Dann hab ich mich hingesetzt und hab im Anschluss an den Schulbesuch, die Geschichten geschrieben. In einem Wusch. Vier Stück. Meine Themen drehen sich um Toleranz, Empathie und dem Miteinander. Ich hoffe, das kann man bei den Geschichten erkennen. Da das sich anders fühlen in meinem Leben immer eine große Rolle gespielt hat, war das Thema naheliegend, es in kindgerechter Sprache aufzuschreiben.
🐧 Bist du lieber auf der Bühne oder in deiner Schreibecke und entwickelst entweder das was du auf der Bühne folgen lässt bzw. für Kinder aufschreibst?
☀️ Ganz klar: Schreibecke!
🐧 Du beobachtest gerne, meist dient das auch der Ideenfindung. Wenn dich jemand beobachtet, was meinst du würde dieser Jemand für drei Dinge an dir finden.

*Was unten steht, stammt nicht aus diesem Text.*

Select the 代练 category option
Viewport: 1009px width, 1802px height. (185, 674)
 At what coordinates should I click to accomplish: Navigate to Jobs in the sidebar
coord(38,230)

☀️ Schwierige Frage. Also ich nehme an, und da muss ich aus Erfahrung sprechen, es ist 1. Ruhelosigkeit. 2. Dann bin ich sehr nachdenklich. Das kann man – oft – sogar sehen. Und 3., dass hoffe ich, sieht man mir meine Offenheit, die Hilfebreitschaft und Sympathie an, die ich – für viele meiner Mitmenschen – ausstrahle. So etwas über sich selbst zu behaupten, fällt mir nicht leicht. Aber so es und auch hier bei dieser Frage muss ich mich regelrecht überwinden, das so ehrlich niederzuschreiben. Aber ja, viele finden mich authentisch und dadurch sympathisch. Das will ich nicht bestreiten. Ich bin ein freundlicher Mensch und will das auch sein. Ich bin sehr aufmerksam, was mein Umfeld betrifft.
🐧 Die schwierige Frage hast du gut genutzt und toll beantwortet. Dann möchte ich eine hoffentlich einfachere Frage anschließen: Hast du ein Vorbild?
☀️ Ich habe viele Vorbilder. Wenn ich an Poetry Slam denke, wäre das Therasa Sperling, die Frau macht mir Gänsehaut. Sebastian 23 mag ich auch. Und David Friedrich.
Als Schriftsteller stehe ich auf Sergio Bambaren. Weil er eben nicht der Masse entsprach und trotzdem sein Ding machte. Durch seinen Lebensweg und seine sozialen Projekte und wie er generell durch die Welt geht, inspiriert mich immer wieder aufs Neue. Ich schätze ihn als Mensch und als Künstler. Das kann man wohl Vorbild nennen, oder?!
🐧 Möchtest du gerne mit deiner Kunst so richtig berühmt werden?
☀️ Nein. Dafür bin ich nicht gemacht. Allerdings hätte ich nichts dagegen, dass meine Worte die Welt berühren. Das wiederum, geht halt ohne Presse und große Auftritte leider nicht. Das ist ein Zwiespalt. Ich weiß noch nicht, wohin die Reise geht. Ich sage mir, ich würde genau das Selbe machen, auch wenn mir niemand zuhört. Alles, was zurückkommt, ist mein Lebensbonus. Der Rest kommt dann von selbst.
🐧 Was wünschst du dir noch für deinen Tigerhasen?
☀️ Ganz aktuell: Das er bleiben darf, wie er ist. Ich habe gerade eine wirklich unschöne Markenschutzanklage am Hals und soll alle Exemplare vernichten. Das würde mir das Herz brechen. Und den Verstand. Er soll weiterhin Kinder stärken und seine Geschichten erzählen dürfen.
🐧 Zum Abschluss kommt unsere obligatorische Frage: Welches ist dein Lieblings-Tier aus DIE NOT IST GROSS, EINER MUSS LOS?
☀️ Der grinsende Fisch. Der mit den roten Backen! Dicht gefolgt vom Zebra. Ich mag deine Tiere alle ziemlich gern.